If the lines 3x + by + 5 = 0 and ax - 5y + 7 = 0 are perpendicular to each other, find the relation connecting a and b.

Given,

Lines 3x + by + 5 = 0 and ax - 5y + 7 = 0 are perpendicular to each other. Then the product of their slopes is -1.

Converting 3x + by + 5 = 0 in the form y = mx + c.

⇒ by = -3x - 5

⇒ y = $-\dfrac{3}{\text{b}}\text{x} - \dfrac{5}{\text{b}}$.

Comparing with y = mx + c we get,

Slope of first line = m₁ = $-\dfrac{3}{\text{b}}$.

Converting ax - 5y + 7 = 0 in the form y = mx + c.

⇒ 5y = ax + 7

⇒ y = $\dfrac{\text{a}}{5}\text{x} + \dfrac{7}{5}$.

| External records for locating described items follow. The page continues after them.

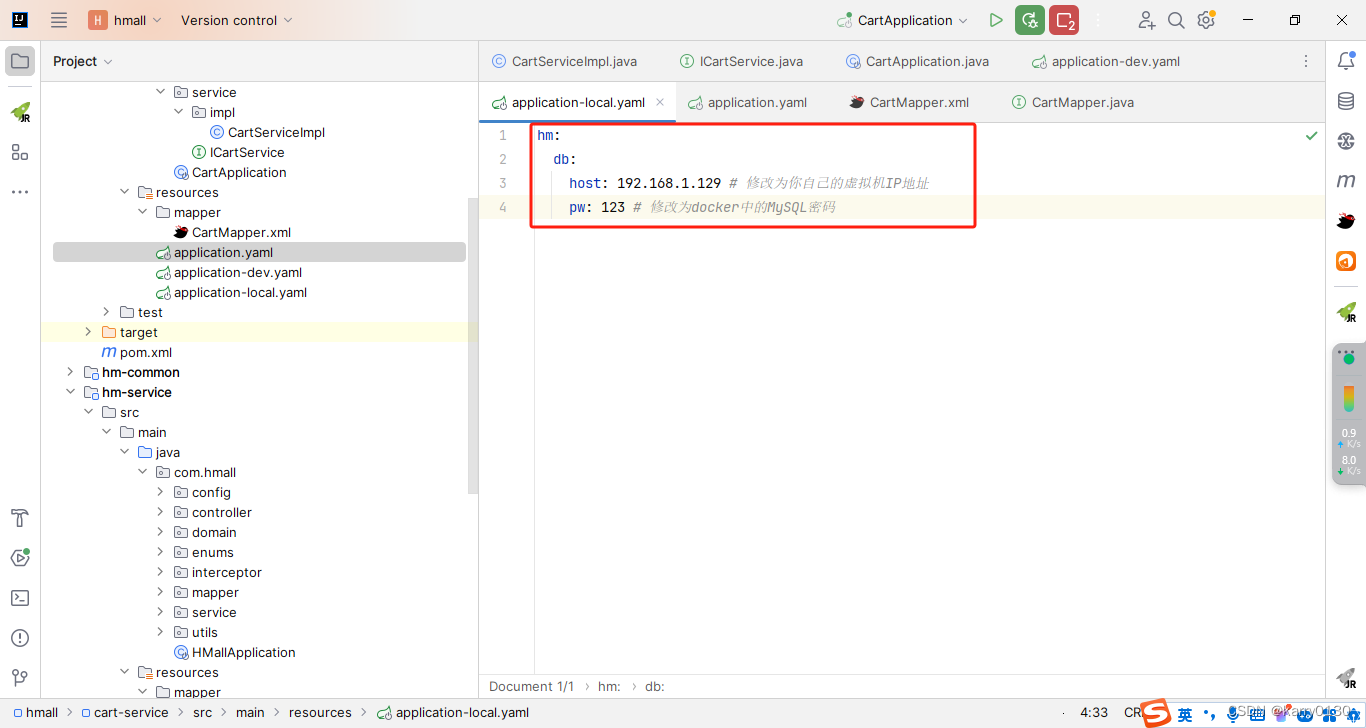This screenshot has width=1366, height=728.
Task: Expand the controller package
Action: pyautogui.click(x=159, y=512)
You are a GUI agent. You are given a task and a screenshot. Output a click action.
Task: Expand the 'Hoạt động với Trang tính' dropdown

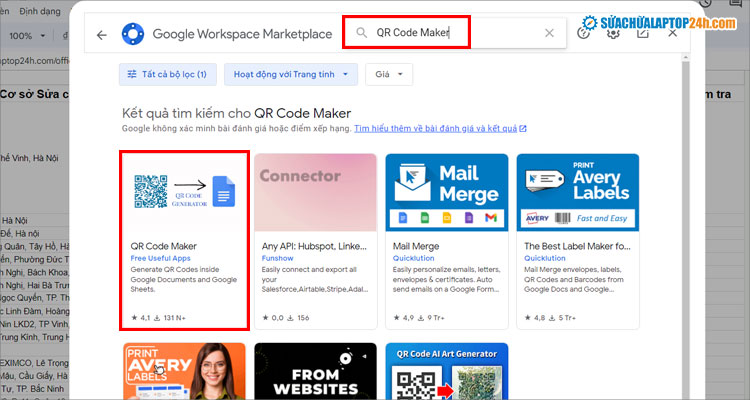(x=291, y=74)
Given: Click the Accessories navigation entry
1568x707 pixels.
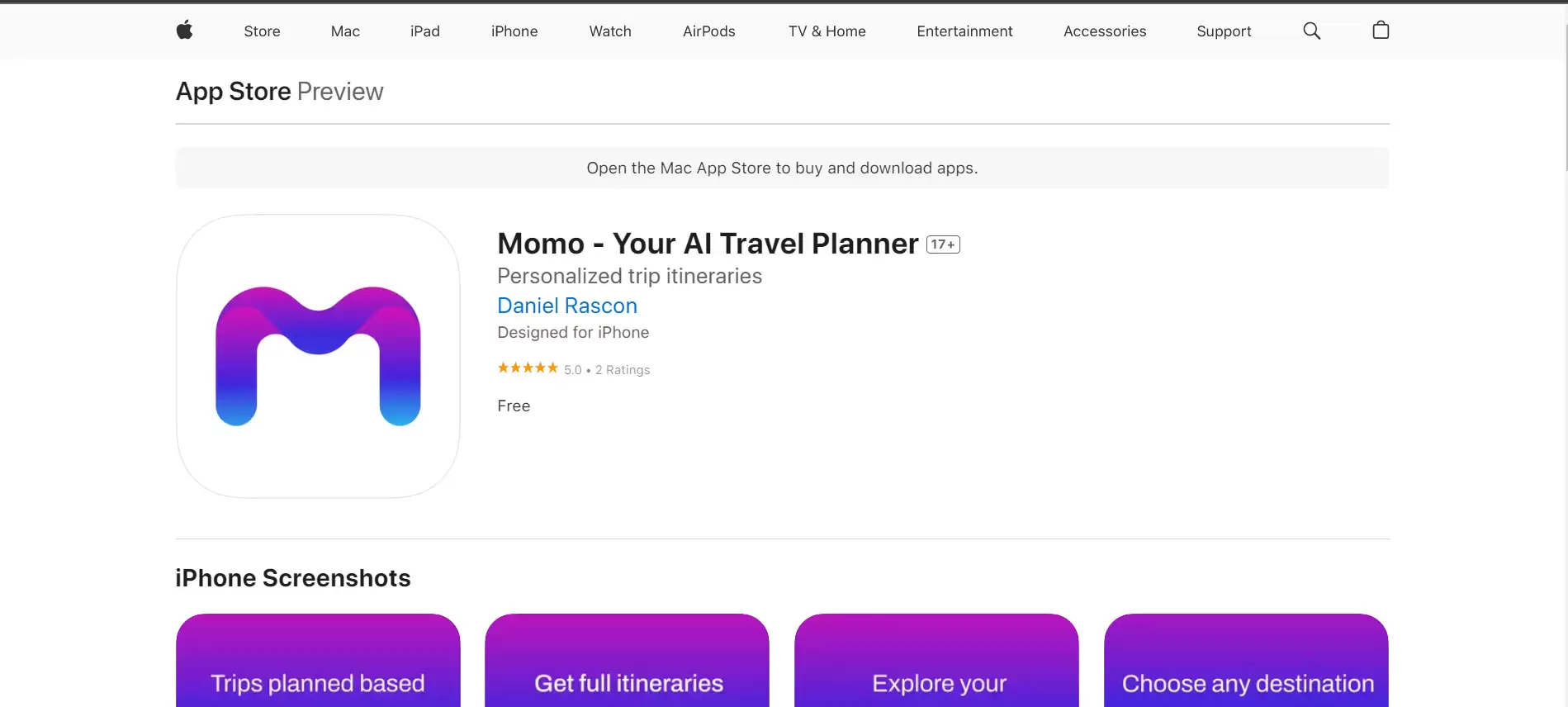Looking at the screenshot, I should (x=1105, y=31).
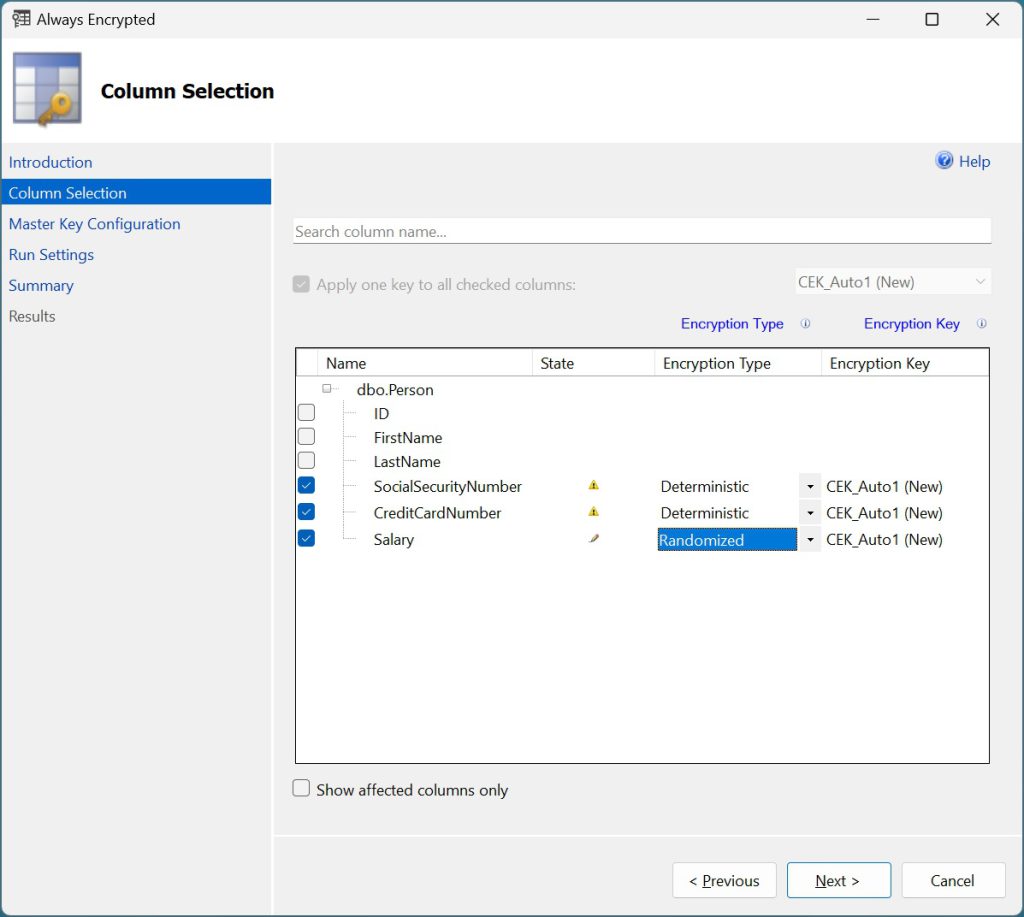Click the Search column name field
Image resolution: width=1024 pixels, height=917 pixels.
(x=641, y=232)
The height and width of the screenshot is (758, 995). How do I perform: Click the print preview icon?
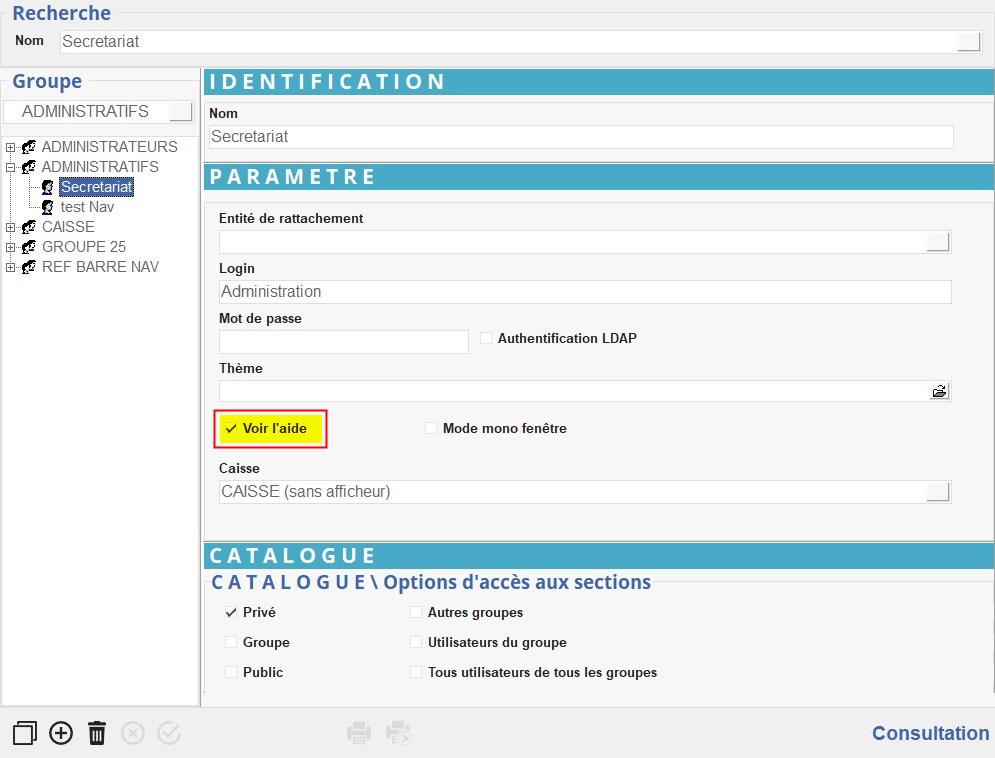click(400, 733)
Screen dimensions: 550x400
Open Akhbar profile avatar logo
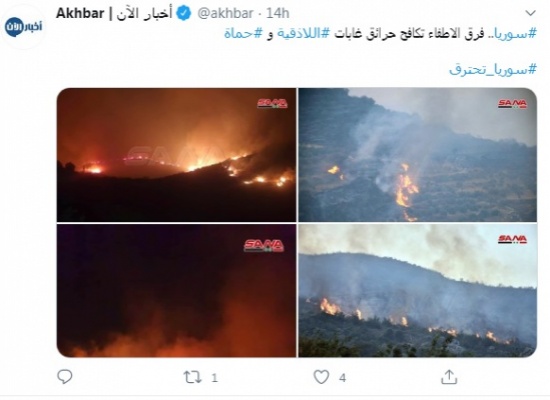24,27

Comparing with y = mx + c we get,

Slope of second line = m₂ = $\dfrac{\text{a}}{5}$.

For perpendicular lines, product of their slopes is -1.

∴ m₁.m₂ = -1.

$\Rightarrow -\dfrac{3}{b} \times \dfrac{a}{5} = -1 \\[1em] \Rightarrow -\dfrac{3a}{5b} = -1 \\[1em] \Rightarrow -3a = -5b \\[1em] \Rightarrow 3a = 5b.$

Hence, the relation between a and b is given by 3a = 5b.